As I stated in my previous post aobut the “Invalides”, its history is much dominated by Louis XIV, who decided about its construction, and by Napoleon … and I indicated that I would revert to the Napoleon part.
As I already I mentioned in the previous post, Napoleon was of course guilty of a high number of invalids, wounded soldiers, who were taken care of here and he paid regular visits to the "Invalides" to see them.
Napoleon is present in the major courtyard by the statue which once stood on top of the Vendôme Column (see previous post). In the meantime it had spent a few years on the bottom of the Seine River.

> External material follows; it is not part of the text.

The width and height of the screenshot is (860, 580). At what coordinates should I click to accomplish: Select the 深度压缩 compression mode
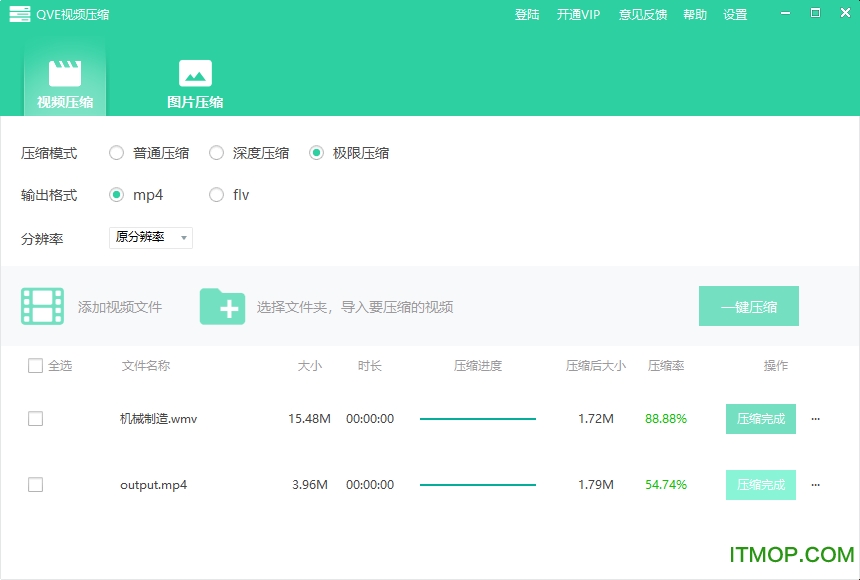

As we know, Napoleon spent his last years (1815-21) on the Saint Helena Island in the middle of the South Atlantic Ocean, where he was also interred. Louis Philippe (French King 1830-48) decided in 1840 that his remains should be brought back to Paris. Arriving by a sailing vessel to Cherbourg, the coffin was transferred to a steamer, then again to a smaller vessel and brought on the Seine to Courbevoie, a Paris suburb, and finally in great pomp to the Invalides, December 15, 1840. (The Saint Helena tomb can now be seen in an inner courtyard at the Invalides.)
It took until 1861, until his final place of rest, as we can see it today, designed by Ludivico Visconti (the film director was of the same family), was ready. A lower level was created in what used to be the Royal Chapel, under the dome (see again previous post). Some other imminent war personalities - Foch, Vauban... have their tombs on the upper level.
On the entrance portal leading down to the tomb you can read “I wish that my ashes lie on the banks of the Seine, amidst the French people that I so loved”.
The tomb is in red porphyry, on a granite base and circled by a crown of laurels and inscriptions.
You can down there also find another statue of Napoleon and, in front of it, the tomb of his son, Napoleon II, who died at the age of 21 and “reigned” for all together two weeks – in 1814 and 1815 – at the age of three or four. His ashes were brought here 100 years after those of his father, in 1940 … on the order of Hitler.
Talking about the son Napoleon II; his mother was Marie-Louise of Austria, Napoleon’s second wife. Napoleon never had any children with his first wife, Josephine…, but he had – at least – two, acknowledged, illegitimate sons, one with a short time mistress (Eléonore Denuelle de la Plaigne), Charles Léon, or Count Léon (1806-81) and one with a long-time beloved mistress, Marie Walewska, of whom there is a painting in one of the Invalides rooms. Their son, Alexandre Walewski (1810-68) later became the French Minister of Foreign Affairs and Minister of State. He in his turn had an illegitimate, but again recognized, son with a famous actress, also called Alexandre, who in his turn had a son, André Walewski (1871-1954). André created a taxi company in 1905, which now is the leading Paris taxi company, known as G7, and he and his taxis played an important role in the “Taxis de la Marne” operation, when Paris’ taxis transported troops from Paris to the war front in 1914 (WWI). (I included a "love letter" from Napoleon to Marie.)
Today, the "Invalides" is occupied by a war museum, by different defense related administrations ... and still by about hundred wounded or retired soldiers.